Jimmy Cherizier atraviesa la capital haitiana montado en la parte trasera de una motocicleta, flanqueado por jóvenes con máscaras negras con estampado de leopardo y armas automáticas. Mientras el pelotón de motos pasa junto a un grafiti en el que se lee “Jefe de la mafia” en criollo, los vendedores ambulantes de verduras, carne y ropa usada en la acera clavan la mirada al suelo o lo observan con curiosidad.
Cherizier, mejor conocido por su apodo de infancia Barbecue, se ha convertido en el nombre más reconocido en Haití.

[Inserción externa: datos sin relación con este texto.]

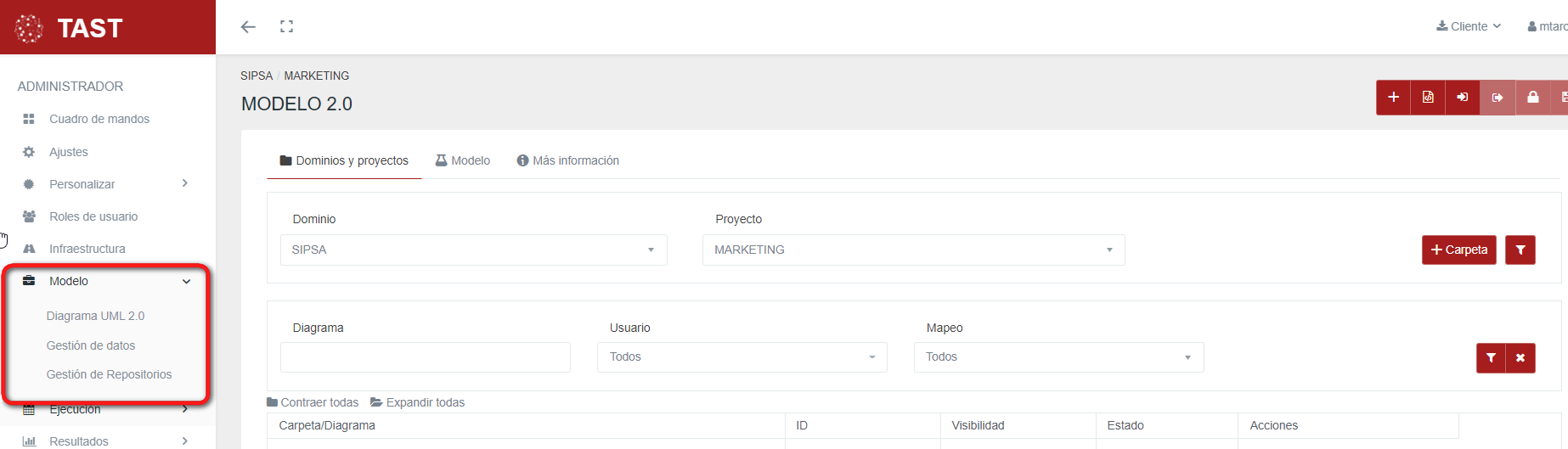Click the import arrow icon in toolbar
The height and width of the screenshot is (449, 1568).
tap(1462, 98)
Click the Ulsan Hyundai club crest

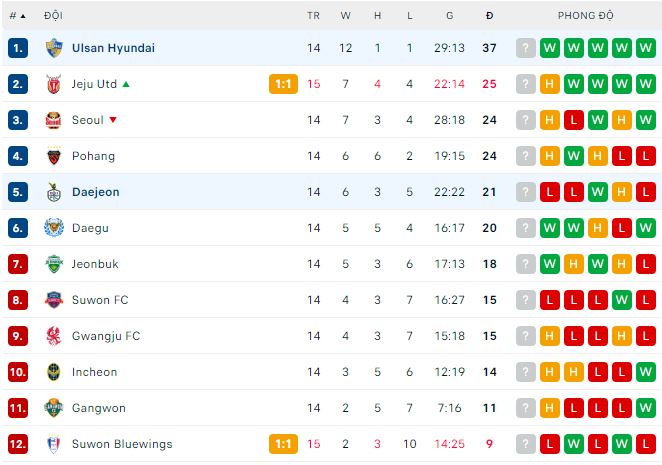click(x=54, y=48)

Y aquí en su territorio, caracterizado por casas con techos de hojalata y las bulliciosas calles del asentamiento informal La Saline, él es la ley.

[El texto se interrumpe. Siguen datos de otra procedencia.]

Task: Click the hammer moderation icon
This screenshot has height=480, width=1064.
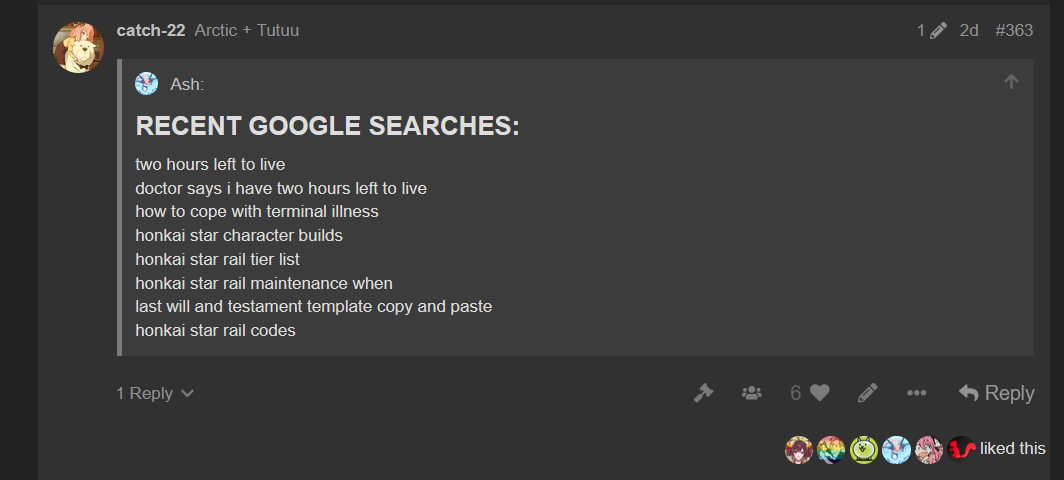Action: (703, 393)
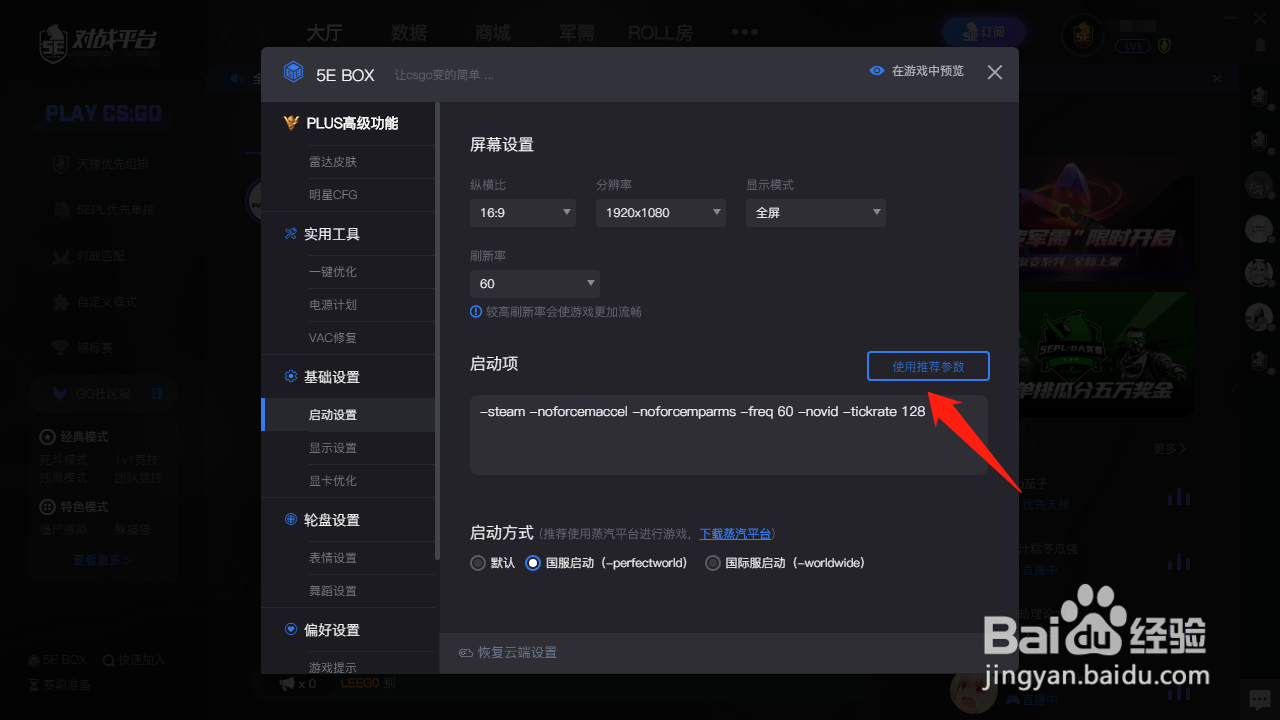Select the 默认 launch mode radio
The height and width of the screenshot is (720, 1280).
[477, 563]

A nivel internacional, es conocido como el líder pandillero más poderoso y temido de Haití, sancionado por las Naciones Unidas por cometer “abusos graves contra los derechos humanos”.
Fue el hombre que a fines del año pasado orquestó un bloqueo de combustible que puso de rodillas a la nación caribeña.

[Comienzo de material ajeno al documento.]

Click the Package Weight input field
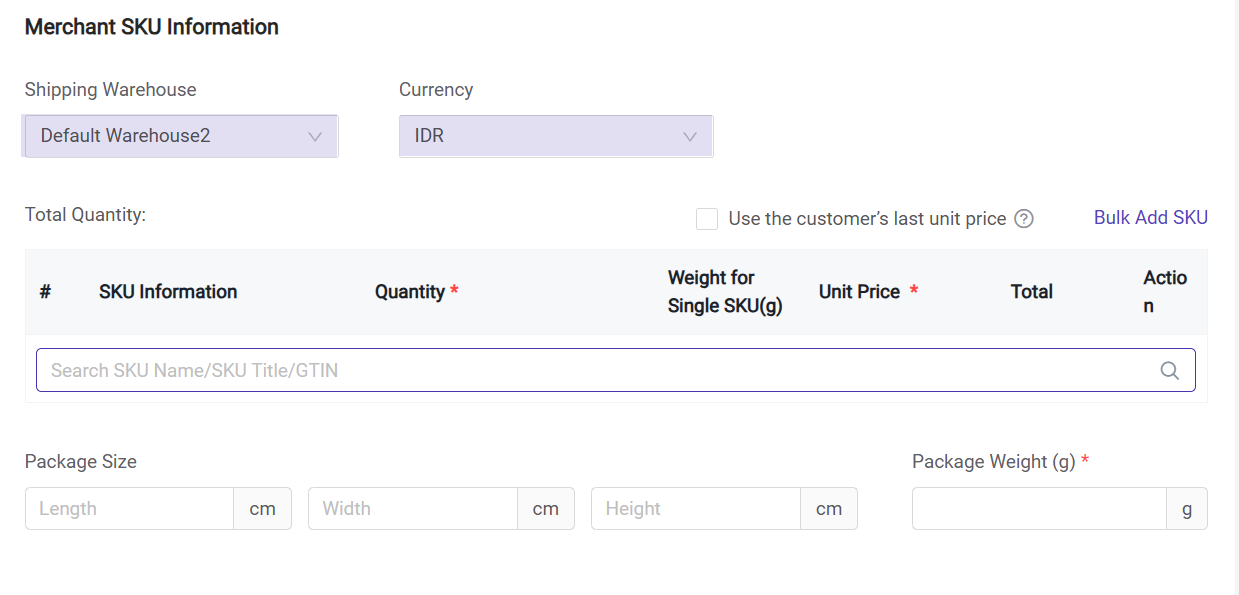Viewport: 1239px width, 595px height. pyautogui.click(x=1038, y=508)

Pero si alguien le pregunta a él, un exoficial de policía con tatuajes de pistolas en el brazo, contestará que es un “revolucionario” que lucha contra un gobierno corrupto que ha dejado a una nación de 12 millones de personas entre el polvo.
“No soy un ladrón. No estoy implicado en secuestros. No soy un violador. Sólo estoy llevando a cabo una lucha social”, asegura Cherizier, líder de la pandilla “G9 et Famille” (“G9 y familia”). Habló con The Associated Press sentado en una silla en medio de una calle vacía, a la sombra de una casa con las ventanas destrozadas por las balas.
“Soy una amenaza para el sistema”, agrega. En momentos en que la democracia se marchita en Haití y la violencia de las pandillas se sale de control, son los hombres armados como Cherizier quienes llenan el vacío de poder dejado por un gobierno que se está desmoronando.
En diciembre, la ONU calculaba que las pandillas controlaban el 60% de la capital haitiana, pero hoy en día la mayoría de los habitantes de las calles de Puerto Príncipe afirman que esa cifra se acerca más al 100%.
En el gobierno de Haití, “democráticamente hablando, hay poca o ninguna legitimidad”, opina Jeremy McDermott, director de InSight Crime, un centro de investigación especializado en la delincuencia organizada. “Esto da a las pandillas una voz política más fuerte y más justificación para sus reclamos de ser los verdaderos representantes de las comunidades”. Es algo que las víctimas del conflicto, los políticos, los analistas, las organizaciones de ayuda, las fuerzas de seguridad y los observadores internacionales temen que empeore.
Los civiles —temen— enfrentarán la peor parte de las consecuencias. La historia de Haití ha sido trágica. Hogar del levantamiento de esclavos más grande de América, el país logró independizarse de Francia en 1804, por delante de otros países del continente.
Haití: entre agitación política y desastres naturales
Sin embargo, Haití desde hace mucho tiempo ha sido el país más pobre del hemisferio occidental y en el siglo XX soportó una dictadura sangrienta que duró hasta 1986, luego de provocar la ejecución masiva de decenas de miles de haitianos.
El país caribeño ha estado plagado desde entonces de agitación política. Para agravar las cosas, ha sufrido devastadores terremotos, huracanes y brotes de cólera.
La última crisis entró a toda velocidad tras el asesinato del presidente Jovenel Moïse en 2021. En su ausencia, el actual primer ministro Ariel Henry emergió como líder del país tas una lucha por el poder. Las casi 200 pandillas de Haití se aprovechan del caos, luchando por el control.
Según cálculos de la ONU, cuatro personas son secuestradas cada día en Haití, en promedio. La ONU registró casi 2.200 asesinatos en 2022, el doble que el año anterior.
Las mujeres del país describen violaciones tumultuarias brutales en las zonas controladas por las pandillas. Ha ocurrido el caso de pacientes internados en unidades de traumatología que quedan atrapados en el fuego cruzado y que son alcanzados por los disparos de las pandillas o de la policía.